- Problem to work on -
When a line in the data below includes "point", pick it out and copy it.

- Source data -
= = = = =

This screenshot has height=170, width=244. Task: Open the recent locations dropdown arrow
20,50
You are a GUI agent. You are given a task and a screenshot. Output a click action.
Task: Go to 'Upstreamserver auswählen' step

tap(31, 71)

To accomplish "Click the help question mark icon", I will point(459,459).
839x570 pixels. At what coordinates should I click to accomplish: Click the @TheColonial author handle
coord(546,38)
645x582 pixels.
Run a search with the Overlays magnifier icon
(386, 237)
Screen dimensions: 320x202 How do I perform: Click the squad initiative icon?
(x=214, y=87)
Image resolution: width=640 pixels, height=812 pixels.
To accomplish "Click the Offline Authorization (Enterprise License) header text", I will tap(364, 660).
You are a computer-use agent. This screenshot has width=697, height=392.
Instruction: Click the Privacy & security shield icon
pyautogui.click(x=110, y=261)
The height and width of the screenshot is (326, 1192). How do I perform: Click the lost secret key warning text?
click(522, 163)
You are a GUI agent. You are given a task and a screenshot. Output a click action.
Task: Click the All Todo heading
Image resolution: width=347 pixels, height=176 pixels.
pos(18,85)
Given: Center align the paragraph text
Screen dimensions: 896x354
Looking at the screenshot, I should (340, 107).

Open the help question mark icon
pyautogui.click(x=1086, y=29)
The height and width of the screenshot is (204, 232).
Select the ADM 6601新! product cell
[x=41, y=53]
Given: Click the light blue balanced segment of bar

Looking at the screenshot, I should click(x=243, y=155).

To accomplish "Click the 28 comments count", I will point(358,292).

= = = = =

- Task output -
To accomplish "Click the help question mark icon", I will point(459,459).
To accomplish "Click the 28 comments count", I will point(358,292).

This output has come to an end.